Find the string "header" in the listing and report every line that has it.

##########

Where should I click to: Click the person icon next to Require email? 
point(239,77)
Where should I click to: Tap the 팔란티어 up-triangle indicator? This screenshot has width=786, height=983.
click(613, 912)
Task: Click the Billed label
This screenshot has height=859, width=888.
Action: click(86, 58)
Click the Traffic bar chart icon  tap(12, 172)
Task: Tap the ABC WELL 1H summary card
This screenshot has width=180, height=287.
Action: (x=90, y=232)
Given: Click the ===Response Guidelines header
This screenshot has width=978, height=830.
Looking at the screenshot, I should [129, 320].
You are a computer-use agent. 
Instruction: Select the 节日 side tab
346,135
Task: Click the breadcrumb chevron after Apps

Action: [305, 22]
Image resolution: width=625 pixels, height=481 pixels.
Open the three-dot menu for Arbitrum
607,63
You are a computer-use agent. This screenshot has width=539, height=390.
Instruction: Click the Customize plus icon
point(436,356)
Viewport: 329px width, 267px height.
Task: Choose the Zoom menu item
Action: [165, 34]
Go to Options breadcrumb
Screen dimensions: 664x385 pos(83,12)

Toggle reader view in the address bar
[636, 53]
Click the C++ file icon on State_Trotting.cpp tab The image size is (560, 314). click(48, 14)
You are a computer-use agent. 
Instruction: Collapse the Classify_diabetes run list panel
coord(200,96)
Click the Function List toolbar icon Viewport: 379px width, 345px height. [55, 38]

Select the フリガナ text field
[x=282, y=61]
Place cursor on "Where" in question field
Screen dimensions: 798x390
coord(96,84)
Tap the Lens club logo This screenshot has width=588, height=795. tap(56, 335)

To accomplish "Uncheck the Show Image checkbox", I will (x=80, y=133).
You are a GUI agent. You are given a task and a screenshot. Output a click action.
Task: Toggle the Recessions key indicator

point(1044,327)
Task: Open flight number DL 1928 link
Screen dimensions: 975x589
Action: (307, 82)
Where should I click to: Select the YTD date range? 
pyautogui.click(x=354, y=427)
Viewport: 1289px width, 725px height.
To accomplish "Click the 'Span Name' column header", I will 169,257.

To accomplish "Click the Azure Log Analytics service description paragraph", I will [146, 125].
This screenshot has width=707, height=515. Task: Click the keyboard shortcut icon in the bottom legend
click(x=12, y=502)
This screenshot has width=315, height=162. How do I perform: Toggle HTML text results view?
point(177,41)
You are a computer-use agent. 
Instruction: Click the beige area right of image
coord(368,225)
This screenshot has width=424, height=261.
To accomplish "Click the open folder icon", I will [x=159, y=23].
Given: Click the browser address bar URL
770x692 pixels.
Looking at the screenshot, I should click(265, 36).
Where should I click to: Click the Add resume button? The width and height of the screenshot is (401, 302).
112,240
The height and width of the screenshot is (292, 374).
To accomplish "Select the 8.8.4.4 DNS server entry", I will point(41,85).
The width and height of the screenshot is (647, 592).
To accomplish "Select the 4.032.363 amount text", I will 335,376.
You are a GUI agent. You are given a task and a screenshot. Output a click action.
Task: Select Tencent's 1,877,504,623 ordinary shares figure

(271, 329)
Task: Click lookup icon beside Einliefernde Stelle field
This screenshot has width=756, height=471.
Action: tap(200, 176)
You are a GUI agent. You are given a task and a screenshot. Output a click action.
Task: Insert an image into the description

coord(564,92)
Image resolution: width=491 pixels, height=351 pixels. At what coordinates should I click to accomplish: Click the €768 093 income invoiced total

##########

SOLUTION FOR THIS PROBLEM –
Given: Click the ===Response Guidelines header
To accomplish "Click the 'Span Name' column header", I will 169,257.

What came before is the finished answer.